(INFORMATION SUPPLIED)

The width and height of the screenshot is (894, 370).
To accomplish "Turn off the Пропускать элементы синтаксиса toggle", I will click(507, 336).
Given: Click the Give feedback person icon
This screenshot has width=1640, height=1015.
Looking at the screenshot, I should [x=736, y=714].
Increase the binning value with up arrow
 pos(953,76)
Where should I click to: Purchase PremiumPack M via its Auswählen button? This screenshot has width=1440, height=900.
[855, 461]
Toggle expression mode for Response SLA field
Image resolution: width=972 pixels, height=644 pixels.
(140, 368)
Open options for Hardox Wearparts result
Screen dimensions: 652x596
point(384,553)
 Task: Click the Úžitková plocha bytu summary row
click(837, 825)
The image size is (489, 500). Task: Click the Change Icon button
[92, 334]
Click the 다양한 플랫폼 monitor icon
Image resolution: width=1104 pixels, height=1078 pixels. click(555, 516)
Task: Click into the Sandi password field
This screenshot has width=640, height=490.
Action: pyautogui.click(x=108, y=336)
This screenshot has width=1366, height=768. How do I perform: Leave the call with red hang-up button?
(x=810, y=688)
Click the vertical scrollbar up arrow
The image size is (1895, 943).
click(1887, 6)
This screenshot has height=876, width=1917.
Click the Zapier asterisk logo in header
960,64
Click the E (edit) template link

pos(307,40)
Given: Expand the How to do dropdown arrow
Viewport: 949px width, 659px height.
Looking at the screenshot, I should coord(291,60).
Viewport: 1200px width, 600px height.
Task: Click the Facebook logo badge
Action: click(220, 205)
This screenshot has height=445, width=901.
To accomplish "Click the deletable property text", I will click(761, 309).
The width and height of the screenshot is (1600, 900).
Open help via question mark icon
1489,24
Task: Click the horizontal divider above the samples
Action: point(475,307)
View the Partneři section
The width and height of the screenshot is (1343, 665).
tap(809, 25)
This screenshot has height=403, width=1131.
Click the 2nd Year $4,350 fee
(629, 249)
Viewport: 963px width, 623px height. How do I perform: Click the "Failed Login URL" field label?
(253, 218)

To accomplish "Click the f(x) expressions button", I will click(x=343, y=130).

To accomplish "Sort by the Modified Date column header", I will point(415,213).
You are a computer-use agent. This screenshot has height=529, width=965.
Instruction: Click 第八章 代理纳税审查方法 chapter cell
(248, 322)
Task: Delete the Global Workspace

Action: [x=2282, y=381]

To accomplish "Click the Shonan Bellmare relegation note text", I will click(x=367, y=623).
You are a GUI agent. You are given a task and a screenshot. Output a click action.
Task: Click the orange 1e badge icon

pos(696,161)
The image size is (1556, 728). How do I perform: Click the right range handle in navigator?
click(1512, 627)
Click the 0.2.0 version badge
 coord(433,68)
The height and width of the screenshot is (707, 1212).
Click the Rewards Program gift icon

(End INFORMATION SUPPLIED)

* WHAT NEEDS TO BE DONE *
What you give back should be only the lines of the records above, starting at the line with "Click the 2nd Year $4,350 fee" and ending at the line with "You are a computer-use", restated word for word.

* RESPONSE *
Click the 2nd Year $4,350 fee
(629, 249)
Viewport: 963px width, 623px height. How do I perform: Click the "Failed Login URL" field label?
(253, 218)

To accomplish "Click the f(x) expressions button", I will click(x=343, y=130).

To accomplish "Sort by the Modified Date column header", I will point(415,213).
You are a computer-use agent. This screenshot has height=529, width=965.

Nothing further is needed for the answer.